Lieve entità: i criteri per la derubricazione del reato
La nozione di lieve entità nel traffico di stupefacenti rappresenta un confine fondamentale per la determinazione della pena. Una recente ordinanza della Corte di Cassazione ha chiarito che la valutazione sulla gravità del fatto non può limitarsi alla sola quantità di sostanza, ma deve abbracciare l’intero contesto operativo del reo.
L’analisi dei fatti
Il caso riguarda due soggetti condannati in secondo grado per reati inerenti gli stupefacenti. La difesa ha proposto ricorso per Cassazione contestando principalmente il mancato riconoscimento della circostanza attenuante della lieve entità (Art. 73, comma 5, D.P.R. 309/1990). Secondo i ricorrenti, la condotta avrebbe dovuto essere derubricata in una fattispecie meno grave, con conseguente riduzione della pena. Inoltre, uno dei ricorrenti contestava l’entità dell’aumento di pena applicato a titolo di continuazione, ritenendolo eccessivo.
La decisione della Corte
La Suprema Corte ha dichiarato i ricorsi inammissibili. Gli Ermellini hanno stabilito che il giudizio espresso dalla Corte d’Appello è immune da vizi logici. Quando il giudice di merito evidenzia elementi concreti come l’organizzazione dei mezzi, la sistematicità delle cessioni e il coinvolgimento di più complici, la Cassazione non può sostituire la propria valutazione a quella del magistrato precedente. La presenza di una pluralità di sostanze diverse è stata considerata un ulteriore indicatore di una capacità criminale che eccede la soglia del fatto lieve.
Le motivazioni
Le motivazioni del rigetto risiedono nella corretta applicazione dei criteri di valutazione del fatto. La Corte ha sottolineato che la lieve entità deve essere esclusa ogniqualvolta le modalità della condotta rivelino una struttura organizzativa, anche minima, o una continuità operativa non occasionale. Nel caso di specie, la sistematicità del traffico e la gestione di diverse tipologie di droghe hanno reso impossibile la derubricazione. Riguardo all’aumento per la continuazione, la Corte ha ritenuto congruo e ben motivato l’incremento di soli tre mesi, definendolo una valutazione di merito non sindacabile in sede di legittimità.
Le conclusioni
In conclusione, l’ordinanza ribadisce che per ottenere il riconoscimento della lieve entità non è sufficiente invocare la modesta quantità di droga se il contesto rivela un’attività professionale o organizzata. L’inammissibilità del ricorso comporta non solo la definitività della condanna, ma anche l’obbligo per i ricorrenti di versare una somma alla Cassa delle Ammende, oltre al pagamento delle spese processuali. Questa decisione conferma il rigore della giurisprudenza nel distinguere lo spaccio occasionale dal traffico strutturato.

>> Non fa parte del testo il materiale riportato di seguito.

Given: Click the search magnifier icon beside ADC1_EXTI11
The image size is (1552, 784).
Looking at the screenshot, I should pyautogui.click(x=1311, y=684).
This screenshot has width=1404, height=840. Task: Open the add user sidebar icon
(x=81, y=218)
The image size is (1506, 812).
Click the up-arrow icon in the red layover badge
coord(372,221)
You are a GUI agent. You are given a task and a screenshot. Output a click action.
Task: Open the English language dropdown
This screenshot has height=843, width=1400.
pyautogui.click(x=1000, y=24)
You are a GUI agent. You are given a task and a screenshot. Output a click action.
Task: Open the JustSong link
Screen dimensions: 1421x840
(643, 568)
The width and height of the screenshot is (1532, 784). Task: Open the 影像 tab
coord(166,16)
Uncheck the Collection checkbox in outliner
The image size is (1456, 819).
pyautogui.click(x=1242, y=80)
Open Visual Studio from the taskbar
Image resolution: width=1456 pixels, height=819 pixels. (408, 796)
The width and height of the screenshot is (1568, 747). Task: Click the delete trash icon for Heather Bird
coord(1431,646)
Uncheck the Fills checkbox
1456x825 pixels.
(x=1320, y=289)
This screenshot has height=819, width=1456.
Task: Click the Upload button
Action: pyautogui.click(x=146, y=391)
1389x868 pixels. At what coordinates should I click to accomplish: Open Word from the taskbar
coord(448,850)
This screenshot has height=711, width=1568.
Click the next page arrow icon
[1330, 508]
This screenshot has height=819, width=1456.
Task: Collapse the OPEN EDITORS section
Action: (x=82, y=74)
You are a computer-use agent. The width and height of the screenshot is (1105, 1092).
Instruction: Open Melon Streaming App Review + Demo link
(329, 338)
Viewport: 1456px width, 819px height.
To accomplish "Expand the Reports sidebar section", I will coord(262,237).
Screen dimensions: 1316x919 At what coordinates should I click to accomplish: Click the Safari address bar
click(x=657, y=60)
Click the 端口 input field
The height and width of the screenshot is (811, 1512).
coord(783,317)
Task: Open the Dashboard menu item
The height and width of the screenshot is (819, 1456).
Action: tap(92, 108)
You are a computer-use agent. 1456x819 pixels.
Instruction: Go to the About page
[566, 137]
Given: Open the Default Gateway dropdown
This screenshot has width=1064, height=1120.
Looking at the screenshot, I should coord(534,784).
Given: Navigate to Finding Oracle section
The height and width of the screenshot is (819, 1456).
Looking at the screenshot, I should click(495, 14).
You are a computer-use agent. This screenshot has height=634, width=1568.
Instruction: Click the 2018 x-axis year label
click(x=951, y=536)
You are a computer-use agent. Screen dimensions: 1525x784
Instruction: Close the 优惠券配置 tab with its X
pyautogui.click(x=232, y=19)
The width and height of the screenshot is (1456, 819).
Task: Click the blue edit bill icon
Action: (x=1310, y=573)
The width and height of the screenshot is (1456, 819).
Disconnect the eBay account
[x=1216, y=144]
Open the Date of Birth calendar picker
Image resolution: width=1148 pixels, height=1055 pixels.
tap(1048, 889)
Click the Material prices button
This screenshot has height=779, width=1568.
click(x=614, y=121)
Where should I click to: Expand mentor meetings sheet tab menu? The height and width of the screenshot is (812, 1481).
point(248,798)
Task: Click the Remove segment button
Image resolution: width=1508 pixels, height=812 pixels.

Quando viene esclusa la lieve entità in un reato di droga?
Viene esclusa quando emergono elementi come l’organizzazione sistematica, il coinvolgimento di più persone e la detenzione di diverse tipologie di sostanze stupefacenti.
La Cassazione può rivalutare i fatti già esaminati in appello?
No, la Cassazione si occupa solo della legittimità della decisione e non può riesaminare il merito dei fatti se la motivazione del giudice precedente è logica e coerente.
Cosa comporta la dichiarazione di inammissibilità del ricorso?
Comporta la conferma definitiva della condanna precedente e l’obbligo di pagare le spese processuali e una sanzione pecuniaria alla Cassa delle Ammende.